Records to use =>
....

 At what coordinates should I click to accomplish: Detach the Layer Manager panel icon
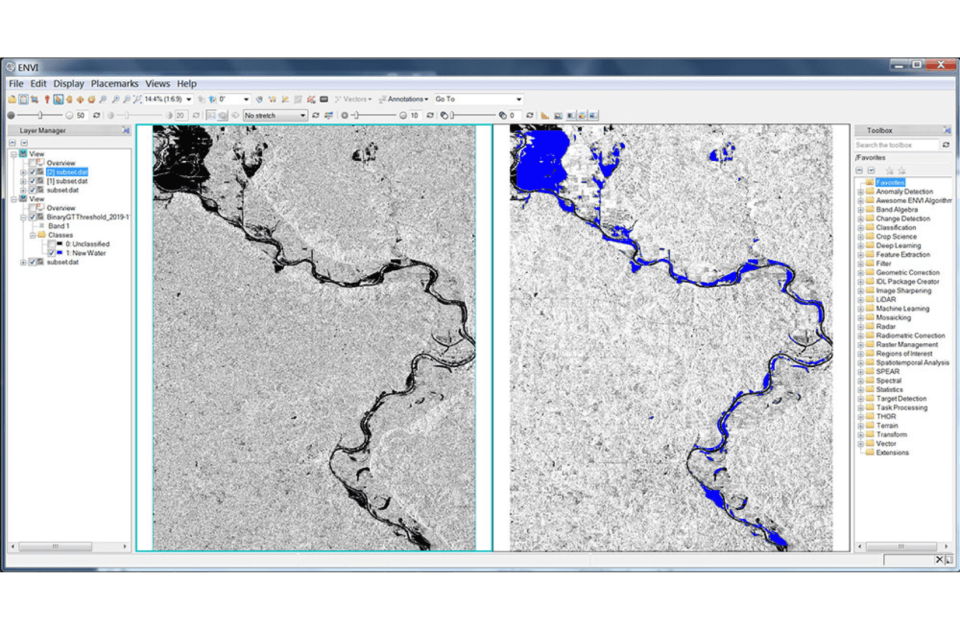126,130
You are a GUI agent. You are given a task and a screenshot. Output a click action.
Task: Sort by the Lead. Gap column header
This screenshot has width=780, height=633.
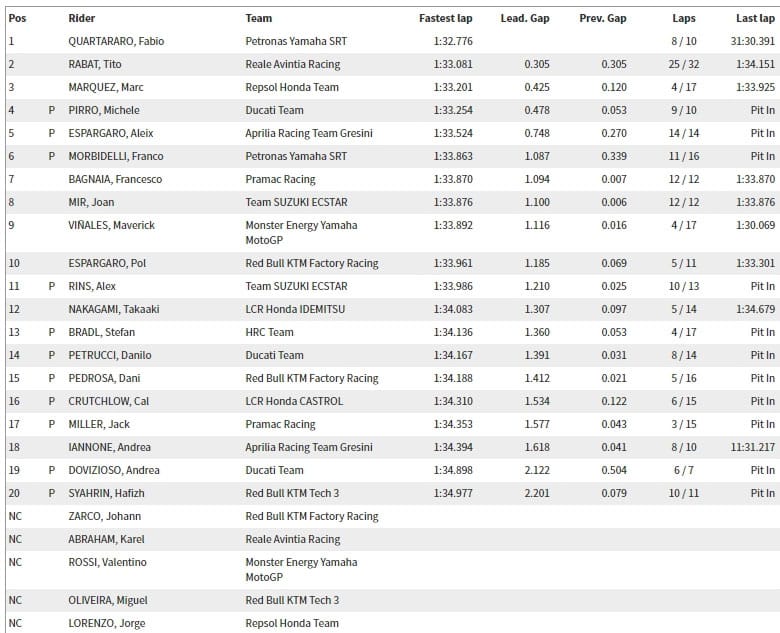[x=524, y=18]
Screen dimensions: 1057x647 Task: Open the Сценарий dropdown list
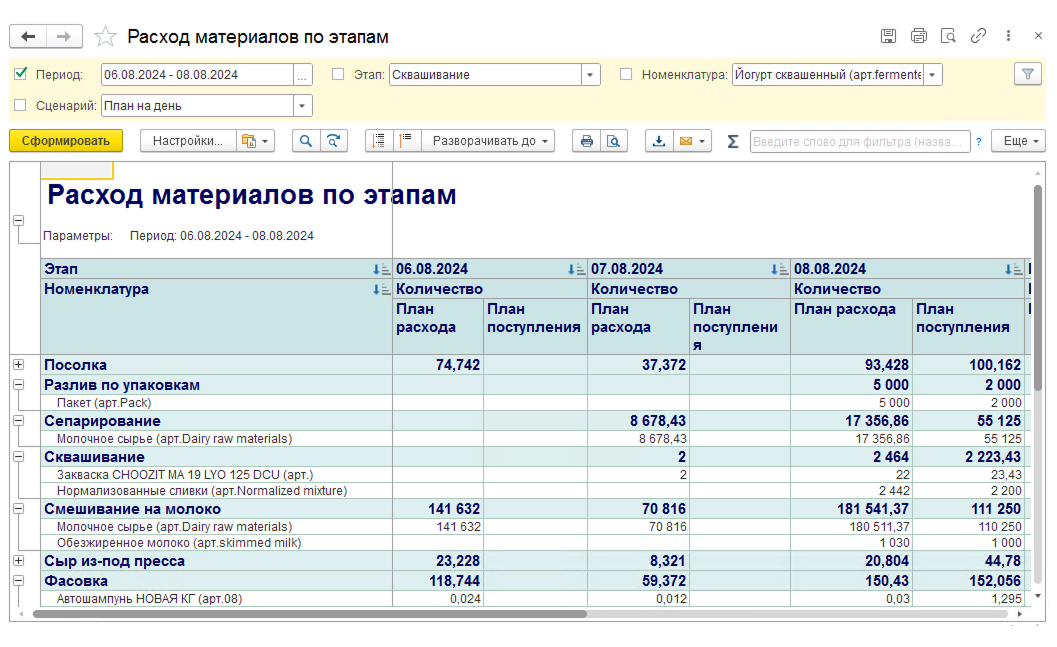(302, 106)
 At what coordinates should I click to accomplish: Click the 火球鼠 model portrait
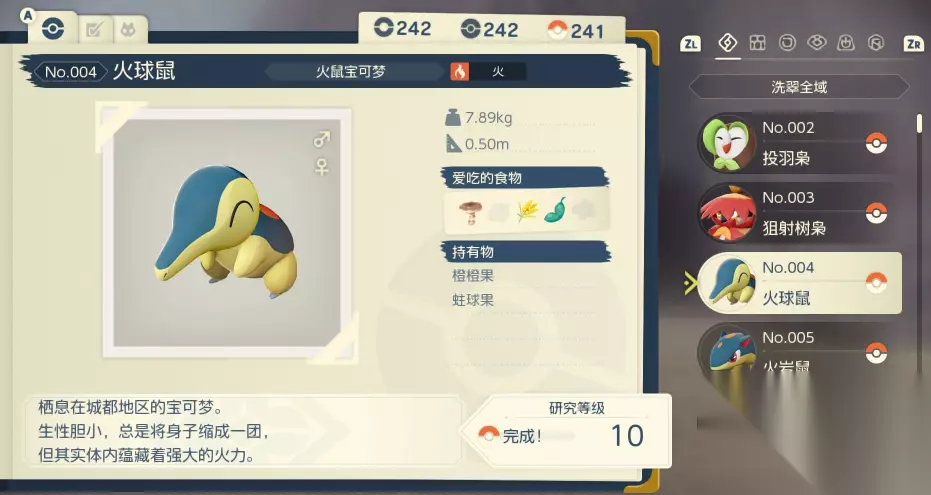[x=227, y=233]
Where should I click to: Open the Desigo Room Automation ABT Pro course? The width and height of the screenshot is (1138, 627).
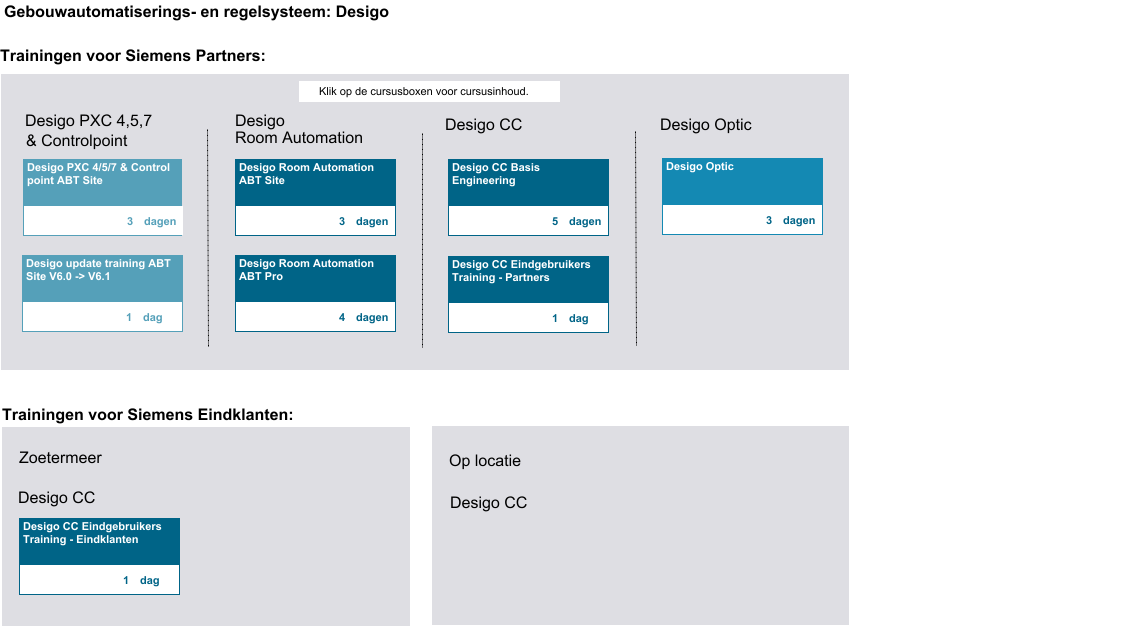coord(315,279)
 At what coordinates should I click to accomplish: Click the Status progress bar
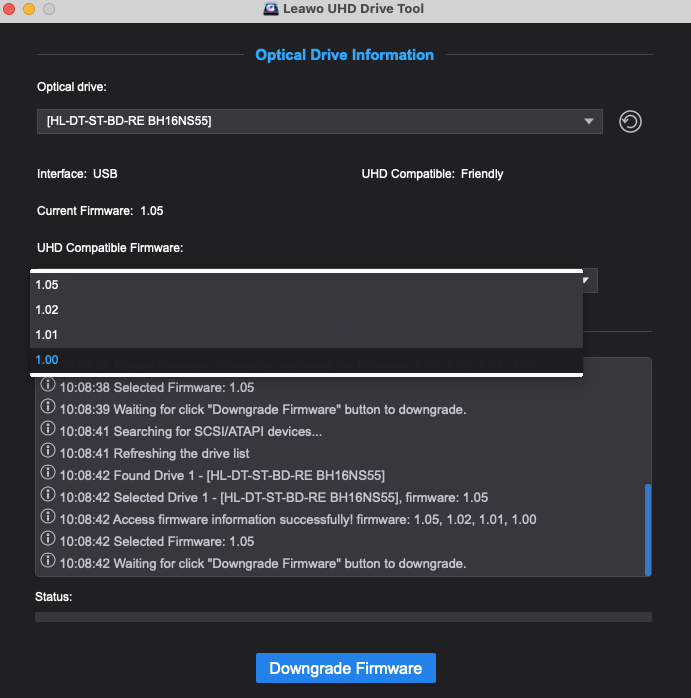pos(343,617)
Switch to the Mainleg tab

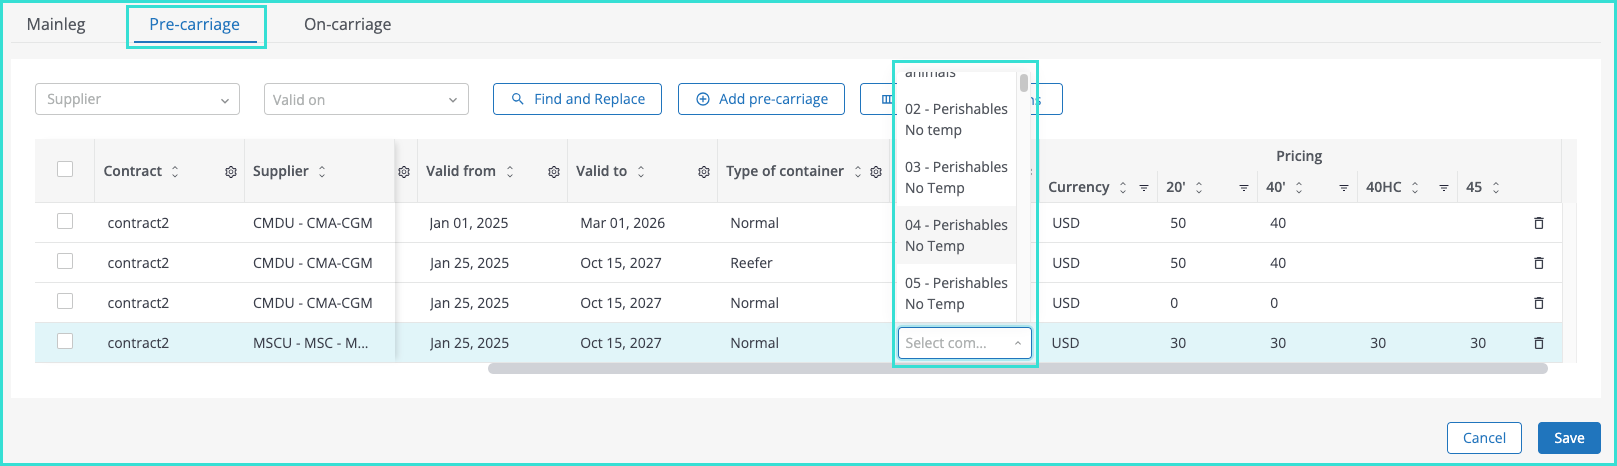coord(56,24)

....

The problem =>
An exact copy of the entries above, with no pictures, is the required answer.

Task output =>
 At what coordinates should I click to accomplish: Detach the Layer Manager panel icon
126,130
You are a GUI agent. You are given a task and a screenshot. Output a click action.
Task: Sort by the Lead. Gap column header
This screenshot has width=780, height=633.
[x=524, y=18]
Screen dimensions: 1057x647 Task: Open the Сценарий dropdown list
(302, 106)
 At what coordinates should I click to accomplish: Click the 火球鼠 model portrait
[x=227, y=233]
Where should I click to: Open the Desigo Room Automation ABT Pro course? The width and height of the screenshot is (1138, 627).
coord(315,279)
 At what coordinates should I click to accomplish: Click the Status progress bar
pos(343,617)
Switch to the Mainleg tab

coord(56,24)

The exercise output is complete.